I also learned a bit of SPARK, and there the situation is much worse. The Adacore link shows less than the bare minimum: I couldn't get my simple programs (AoC) to the "silver" level, where it passes all checks, let alone "gold", where you actually prove correctness. The rest of the internet is practically barren when you search for SPARK. I got a second-hand copy of Building High Integrity Applications with SPARK; John W. McCormick, Peter C. Chapin. It contains complete examples, and explains the concepts pretty much in depth. Unfortunately, the book is expensive, and since I was just dabbling, I got the cheapest, which was the 2015 edition, which lacks later changes.
There's an Ada forum (https://forum.ada-lang.io/), but it is not very active, and questions may not be answered.
I should give Ada a try and build something fun with both of them
It'd be great to hear from anyone who is using it today by choice.
I like it better than C and C++ and the compiler is included in Debian in a reasonably recent version that it can compile the code that I need.
Ada is particularly nice for programming RPI 2040 microcontrollers because for my needs I didn't need additional libraries. For both of my RPI 2040 projects (one of which is online here: https://masysma.net/37/dcf77_vfd_raspi_clock.xhtml), my code had fewer bugs than I had anticipated.
For general purpose systems programming the lack of free software libraries is still a concern e.g. while working on a custom backup restore program I had to write my own LZ4 extractor and Blake3 hash function implementation because there wasn't any existing libraries that I could find for the purpose.
That's probably why you don't find LZ4 and Blake3 libraries. You forgot to look for the C libraries, which many Ada users would use.
https://www.wevolver.com/article/nvidia-adoption-of-spark-us...
https://www.rocketsoftware.com/en-us/products/cobol/visual-c...
Latest standard is from 2023.
Nowadays everyone is moving into natural language programming, writing even longer prompts than COBOL applications.
I can provide the list, in case you don't find it from previous comments.
Also NVidia rather use Ada/SPARK instead of Rust for their automotive systems.

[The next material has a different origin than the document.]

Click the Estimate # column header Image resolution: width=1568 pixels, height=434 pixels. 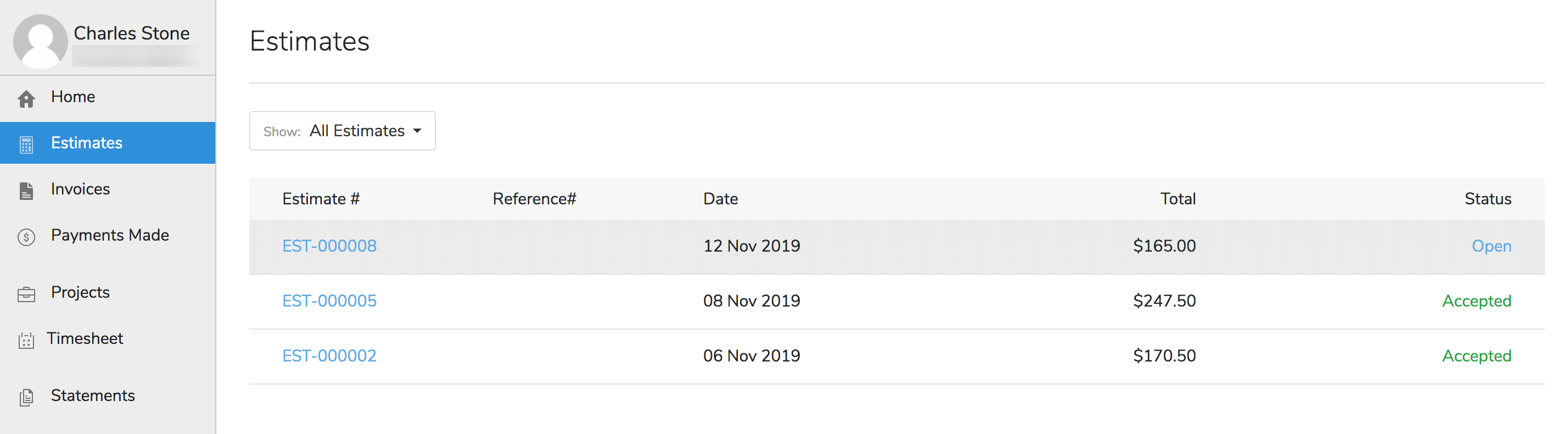click(x=321, y=198)
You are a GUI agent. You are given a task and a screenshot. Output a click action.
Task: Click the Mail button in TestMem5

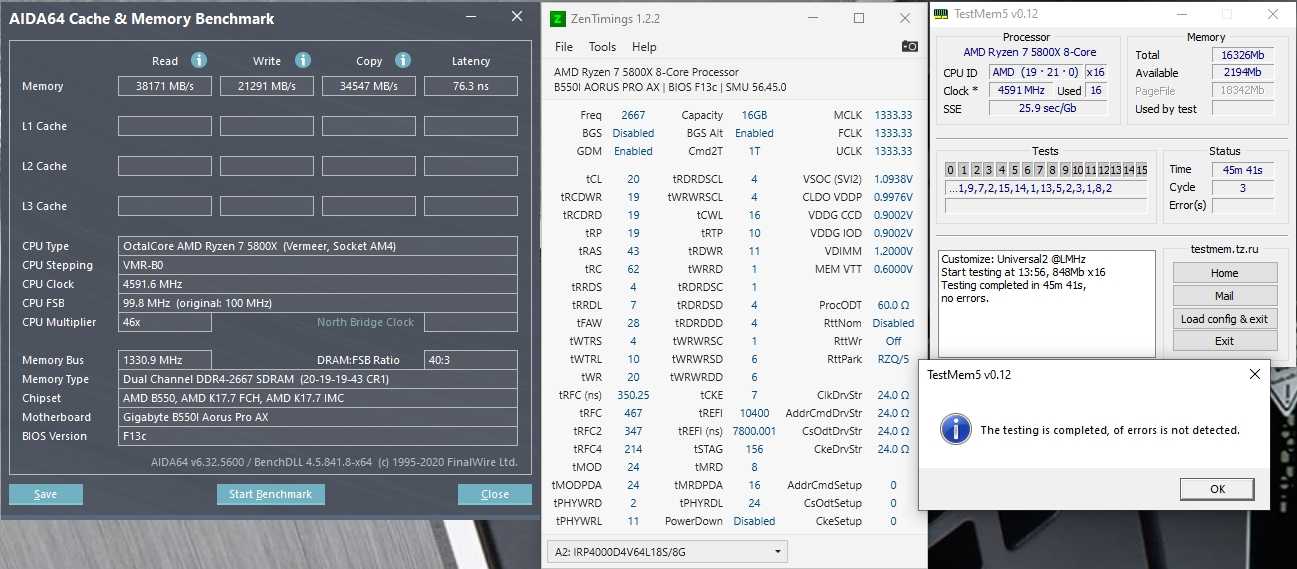tap(1224, 296)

I've not managed to convince anyone else to use it, as most are discouraged by either its Pascal-style "verbose" syntax on first glance or its general lack of third-party libraries (relative to something like Rust's ecosystem). Anyone who can get past those aspects should really give it a try.
At least for personal projects, the verbosity can easily be avoided by using a preprocessor for the Ada source files. This is what I do.
Unfortunately, this would seldom be considered acceptable in a business context, because the non-standard appearance of the language would be considered an obstacle for developers unfamiliar with it, so it would complicate the future maintenance of a project.
It would have been nice if one of the revisions of the Ada language would have provided a standard set of abbreviations, e.g. for using various kinds of Unicode bracket symbols instead of the keywords currently used for this purpose.
There would have been nothing unusual in this. In the past many programming languages have defined alternative representations for the tokens, both a verbose representation and an abbreviated representation that may use more symbols, for instance PL/I and ALGOL 68.
Tool-wise - refactoring was a bit of a pain.
Could you share what tools you were using, and what you felt was missing? I write Ada in vscode, because it's what I use in my dayjob. AdaCore's plugin has good language support^1, but I don't use it for much other than formatting, or expect sophisticated automated refactoring functionality from it.
^1: It's still missing support for some Ada202x features. I can't wait for it to support `return when...`.